**Working data**
::::::::::

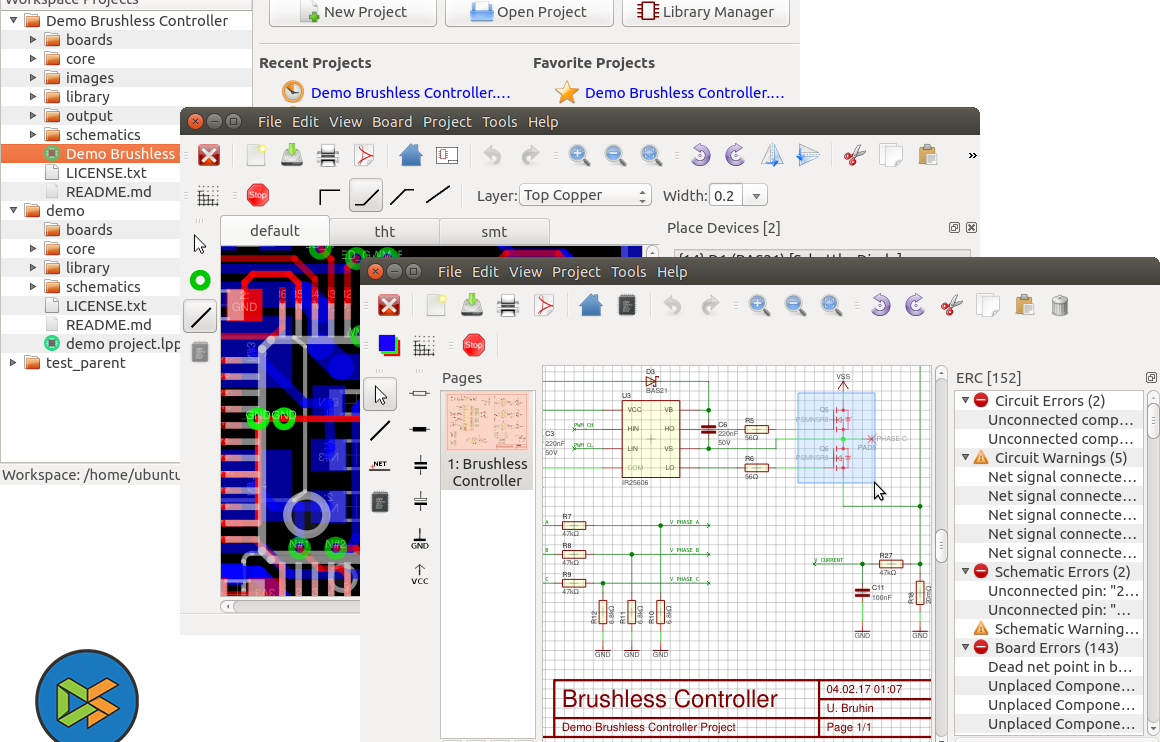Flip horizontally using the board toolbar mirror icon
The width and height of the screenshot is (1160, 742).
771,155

::::::::::

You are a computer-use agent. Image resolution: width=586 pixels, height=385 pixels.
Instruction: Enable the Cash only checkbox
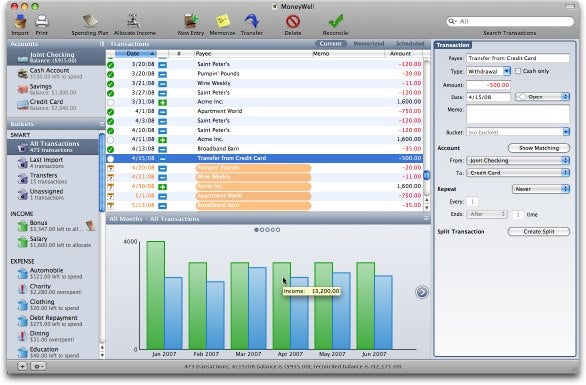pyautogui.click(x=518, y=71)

::::::::::

**Your instructions**
Return each line of the listing above in which the word "height" appears.

**Solved problem**
The width and height of the screenshot is (1160, 742).
You are a computer-use agent. Image resolution: width=586 pixels, height=385 pixels.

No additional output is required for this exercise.